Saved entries
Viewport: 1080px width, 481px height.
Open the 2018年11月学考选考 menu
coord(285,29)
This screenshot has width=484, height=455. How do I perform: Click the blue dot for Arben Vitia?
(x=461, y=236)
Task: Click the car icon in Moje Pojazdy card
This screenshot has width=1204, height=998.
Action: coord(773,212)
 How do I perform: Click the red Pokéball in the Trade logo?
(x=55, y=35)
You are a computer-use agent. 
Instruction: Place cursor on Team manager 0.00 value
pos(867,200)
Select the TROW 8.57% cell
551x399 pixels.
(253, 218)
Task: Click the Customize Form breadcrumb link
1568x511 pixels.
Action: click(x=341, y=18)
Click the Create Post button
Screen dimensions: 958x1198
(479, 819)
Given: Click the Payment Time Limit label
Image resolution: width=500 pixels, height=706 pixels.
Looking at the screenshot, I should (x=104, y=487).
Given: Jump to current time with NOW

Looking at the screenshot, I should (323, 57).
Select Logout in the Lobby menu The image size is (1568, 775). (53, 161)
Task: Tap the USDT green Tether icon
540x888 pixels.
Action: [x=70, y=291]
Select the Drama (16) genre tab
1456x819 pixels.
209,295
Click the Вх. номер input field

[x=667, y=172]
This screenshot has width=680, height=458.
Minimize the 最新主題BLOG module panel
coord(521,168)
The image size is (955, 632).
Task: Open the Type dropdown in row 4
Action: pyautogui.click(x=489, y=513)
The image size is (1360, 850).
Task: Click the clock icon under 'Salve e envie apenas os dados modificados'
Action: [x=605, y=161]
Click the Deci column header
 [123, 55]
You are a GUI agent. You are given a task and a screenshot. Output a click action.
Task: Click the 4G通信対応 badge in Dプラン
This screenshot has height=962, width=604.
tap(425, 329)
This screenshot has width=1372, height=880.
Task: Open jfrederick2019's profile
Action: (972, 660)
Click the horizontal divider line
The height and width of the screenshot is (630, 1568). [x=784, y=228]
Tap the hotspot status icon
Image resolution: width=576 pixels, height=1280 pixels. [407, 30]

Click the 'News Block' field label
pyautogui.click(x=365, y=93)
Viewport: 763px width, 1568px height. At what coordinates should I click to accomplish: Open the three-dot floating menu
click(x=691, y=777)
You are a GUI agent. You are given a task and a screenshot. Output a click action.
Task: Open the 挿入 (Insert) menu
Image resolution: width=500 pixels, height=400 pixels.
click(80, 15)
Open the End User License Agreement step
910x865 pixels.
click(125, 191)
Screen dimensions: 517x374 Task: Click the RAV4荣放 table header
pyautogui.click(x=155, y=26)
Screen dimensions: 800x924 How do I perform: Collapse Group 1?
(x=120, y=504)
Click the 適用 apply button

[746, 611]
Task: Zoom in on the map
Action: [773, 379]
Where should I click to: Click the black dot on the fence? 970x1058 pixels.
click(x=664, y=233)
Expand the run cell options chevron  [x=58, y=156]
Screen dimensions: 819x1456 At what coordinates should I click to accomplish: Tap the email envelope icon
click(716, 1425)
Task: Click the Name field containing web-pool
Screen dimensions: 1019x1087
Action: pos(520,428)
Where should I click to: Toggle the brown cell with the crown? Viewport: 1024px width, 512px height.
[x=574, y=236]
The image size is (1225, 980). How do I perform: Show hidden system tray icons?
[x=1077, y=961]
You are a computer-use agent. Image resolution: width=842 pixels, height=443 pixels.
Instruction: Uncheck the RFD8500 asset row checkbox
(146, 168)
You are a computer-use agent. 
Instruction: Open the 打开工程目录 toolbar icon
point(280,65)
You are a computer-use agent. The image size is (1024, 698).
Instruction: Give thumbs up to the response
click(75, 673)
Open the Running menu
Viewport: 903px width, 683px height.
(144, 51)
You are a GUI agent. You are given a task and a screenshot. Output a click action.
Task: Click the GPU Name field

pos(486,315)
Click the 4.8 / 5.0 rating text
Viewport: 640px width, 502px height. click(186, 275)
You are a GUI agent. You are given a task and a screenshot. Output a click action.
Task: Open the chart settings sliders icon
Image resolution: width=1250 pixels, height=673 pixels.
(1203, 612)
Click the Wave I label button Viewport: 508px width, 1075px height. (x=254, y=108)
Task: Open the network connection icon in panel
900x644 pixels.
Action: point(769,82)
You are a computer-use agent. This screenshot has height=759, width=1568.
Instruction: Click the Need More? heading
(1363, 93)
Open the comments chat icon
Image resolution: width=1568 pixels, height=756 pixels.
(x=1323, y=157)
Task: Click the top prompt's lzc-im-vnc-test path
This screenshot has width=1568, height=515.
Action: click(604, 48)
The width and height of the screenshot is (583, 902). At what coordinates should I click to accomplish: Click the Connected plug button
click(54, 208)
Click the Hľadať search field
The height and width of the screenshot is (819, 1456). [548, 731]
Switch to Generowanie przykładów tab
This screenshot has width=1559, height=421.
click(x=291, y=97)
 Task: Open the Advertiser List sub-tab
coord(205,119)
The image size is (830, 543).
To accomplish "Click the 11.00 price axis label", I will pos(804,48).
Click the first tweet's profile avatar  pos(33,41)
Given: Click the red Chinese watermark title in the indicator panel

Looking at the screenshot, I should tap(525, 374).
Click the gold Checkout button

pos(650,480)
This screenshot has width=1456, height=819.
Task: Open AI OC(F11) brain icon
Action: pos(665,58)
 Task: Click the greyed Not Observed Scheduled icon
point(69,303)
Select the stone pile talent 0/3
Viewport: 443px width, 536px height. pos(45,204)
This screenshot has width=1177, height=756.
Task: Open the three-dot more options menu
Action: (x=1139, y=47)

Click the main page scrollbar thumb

YOUR GOAL: Scan the records for lines that hold "computer", and reproduce each one you find.

WRITTEN RESPONSE:
You are a computer-use agent. 
You are a computer-use agent. Image resolution: width=842 pixels, height=443 pixels.
You are a computer-use agent. 
You are a computer-use agent. The image size is (1024, 698).
You are a computer-use agent. This screenshot has height=759, width=1568.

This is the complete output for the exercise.